A new Immigration Bill to be brought forward this year will allow MPs to force – and almost certainly win – a vote on the controversy, the Home Office believes.
Amber Rudd, the Home Secretary, is believed to have warned the Prime Minister that growing support for the rethink in Parliament means a U-turn is now inevitable.
Taking foreign students out of the official figures will be embarrassing for Mrs May, who has resisted the move as weakening the defences against higher immigration.
However, her claim that up to 100,000 foreign students a year fail to go home after graduating fell apart when official exit checks revealed that fewer than 5,000 overstay when their visas expire.
The Prime Minister has been left in what has been described as “a minority of one” as Cabinet opposition to the policy has grown.
Ms Rudd, the Chancellor Philip Hammond and Foreign Secretary Boris Johnson have all called for it to be scrapped – as have business and university leaders.
Universities have warned that classing the students as long-term migrants is deterring young people from coming to Britain to study and damaging its successful higher education sector.
The Independent and Open Britain, which is pressing for a soft Brexit, are running a Drop the Target campaign against the policy of reducing overall annual immigration to “tens of thousands”, which includes calling for overseas students to be omitted from the statistics.
There are about 438,000 foreign students currently studying in the UK, so changing the policy could make a significant difference to the headline immigration numbers.
Ministers first contemplated defeat on the issue last year, after an amendment to the Higher Education Bill was passed by the Lords.
That attempt was killed off by June's snap election.

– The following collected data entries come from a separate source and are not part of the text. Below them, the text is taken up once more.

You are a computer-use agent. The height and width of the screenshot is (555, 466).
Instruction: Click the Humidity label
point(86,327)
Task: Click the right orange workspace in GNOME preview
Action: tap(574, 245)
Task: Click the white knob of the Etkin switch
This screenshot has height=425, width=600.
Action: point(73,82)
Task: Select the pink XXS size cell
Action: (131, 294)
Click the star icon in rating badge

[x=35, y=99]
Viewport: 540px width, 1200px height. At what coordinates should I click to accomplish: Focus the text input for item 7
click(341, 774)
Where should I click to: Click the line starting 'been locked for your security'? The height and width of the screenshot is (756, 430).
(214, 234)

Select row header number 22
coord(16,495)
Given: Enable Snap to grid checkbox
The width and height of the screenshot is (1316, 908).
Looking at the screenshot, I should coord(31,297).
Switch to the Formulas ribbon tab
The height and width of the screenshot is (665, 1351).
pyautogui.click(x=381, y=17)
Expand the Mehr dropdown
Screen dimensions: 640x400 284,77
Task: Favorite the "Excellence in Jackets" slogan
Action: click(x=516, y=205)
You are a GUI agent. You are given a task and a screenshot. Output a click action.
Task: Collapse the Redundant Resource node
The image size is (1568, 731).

But, with the Tories having lost their Commons majority - and an Immigration Bill looming - a reversal has become even more likely.
A Government source said: “It is inevitable that someone will bring forward an amendment on this, and it is very difficult to see how we could defeat it.”
Mrs May, who made her reputation with her tough stance on immigration as Home Secretary, fears that stripping out foreign students will be seen by voters as an attempt to fiddle the figures.
She has also argued that keeping them in the statistics maintains pressure on universities to root out bogus students.
The Home Secretary has already opened the door to a rethink by asking the independent Migration Advisory Committee to review the costs and benefits of overseas students.
Its study includes the impact of tuition fees and other spending on the national, regional, and local economy and the education sector and the role foreign students play in contributing to local economic growth.